**WHAT IS NEEDED**
In the entries below, begin at the line that has "You are a computer-use agent. 900x328 pixels.", stop after the line that has "The width and", and output those lines exactly with no pictures.

**GIVEN INFORMATION**
::::::::::
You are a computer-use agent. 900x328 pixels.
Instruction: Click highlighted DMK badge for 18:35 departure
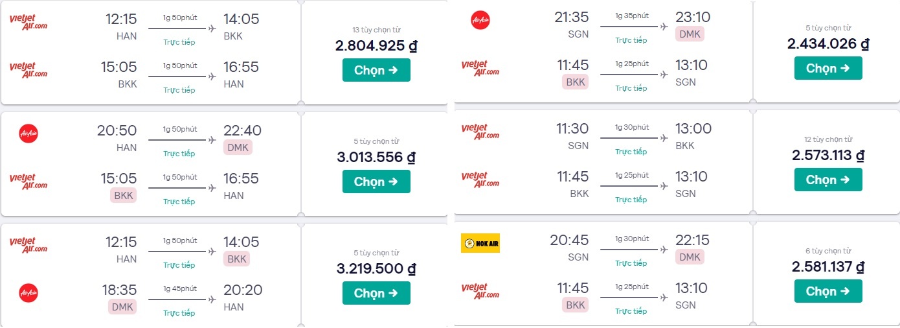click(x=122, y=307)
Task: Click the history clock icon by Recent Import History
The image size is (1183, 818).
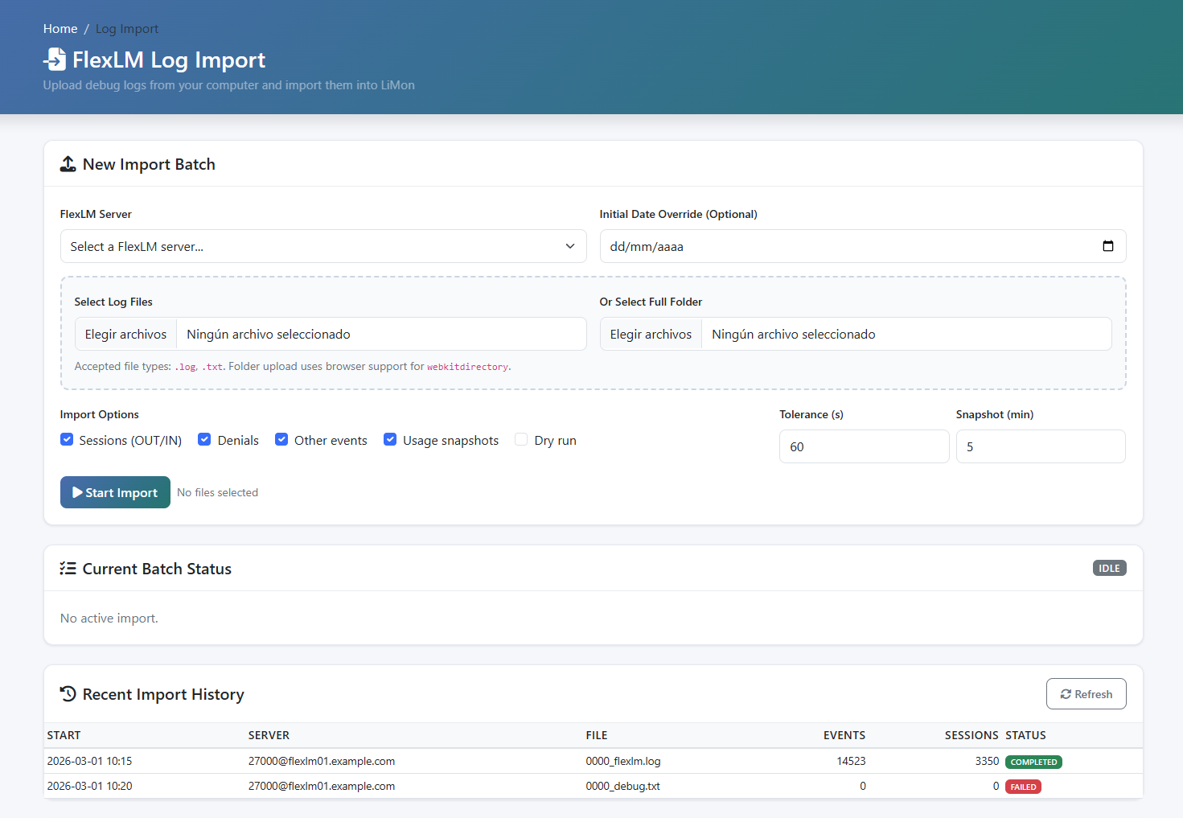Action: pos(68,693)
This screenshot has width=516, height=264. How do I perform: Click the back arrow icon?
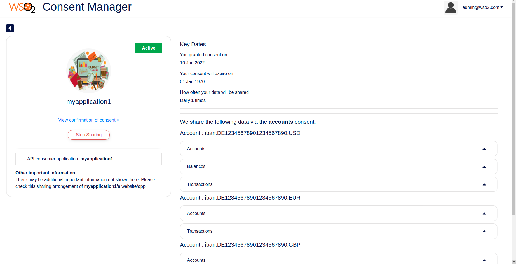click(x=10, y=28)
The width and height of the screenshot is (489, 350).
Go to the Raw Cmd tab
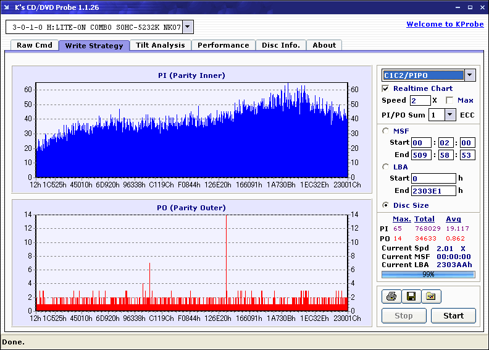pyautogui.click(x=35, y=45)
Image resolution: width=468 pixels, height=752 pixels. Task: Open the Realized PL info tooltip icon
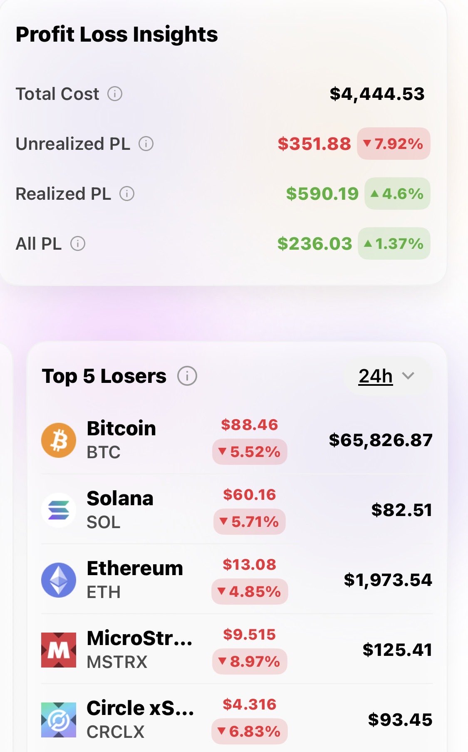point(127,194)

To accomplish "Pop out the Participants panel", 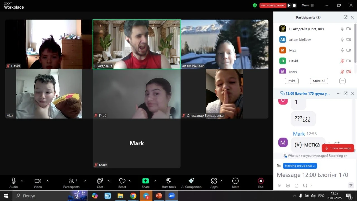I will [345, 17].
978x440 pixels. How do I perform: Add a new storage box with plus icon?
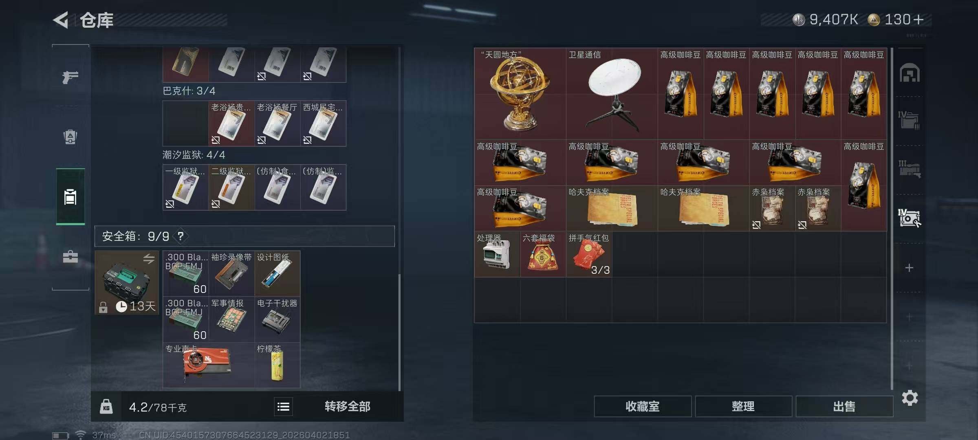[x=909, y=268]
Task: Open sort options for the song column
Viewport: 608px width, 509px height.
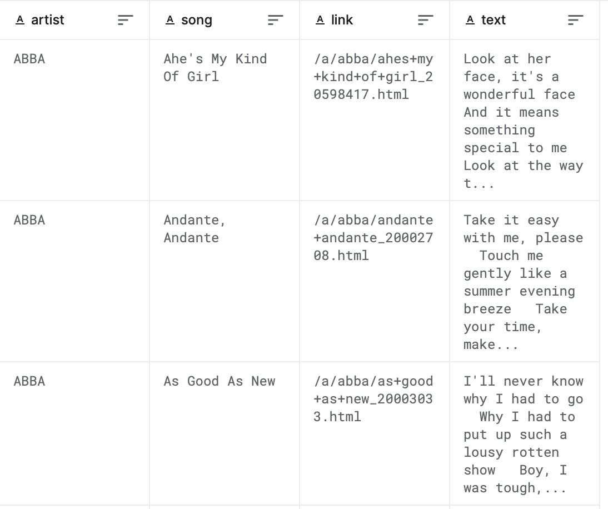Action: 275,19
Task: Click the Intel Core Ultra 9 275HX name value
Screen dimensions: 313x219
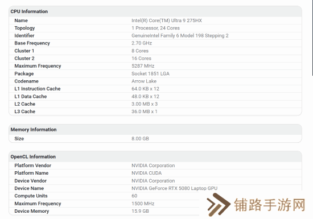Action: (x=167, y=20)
::::::::::
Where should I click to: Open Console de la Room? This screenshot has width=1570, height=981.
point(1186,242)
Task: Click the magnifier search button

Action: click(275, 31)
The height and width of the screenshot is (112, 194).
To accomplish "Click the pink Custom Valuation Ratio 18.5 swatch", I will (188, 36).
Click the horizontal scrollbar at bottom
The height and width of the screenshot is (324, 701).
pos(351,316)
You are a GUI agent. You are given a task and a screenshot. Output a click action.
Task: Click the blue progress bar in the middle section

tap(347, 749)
::::::::::
**WRITTEN REPLY**
You are a computer-use agent. 900x328 pixels.
Instruction: Click highlighted DMK badge for 18:35 departure
click(x=122, y=307)
Task: Click the history clock icon by Recent Import History
The image size is (1183, 818).
Action: pos(68,693)
This screenshot has width=516, height=264. How do I perform: Click the back arrow icon?
click(x=10, y=28)
The width and height of the screenshot is (489, 350).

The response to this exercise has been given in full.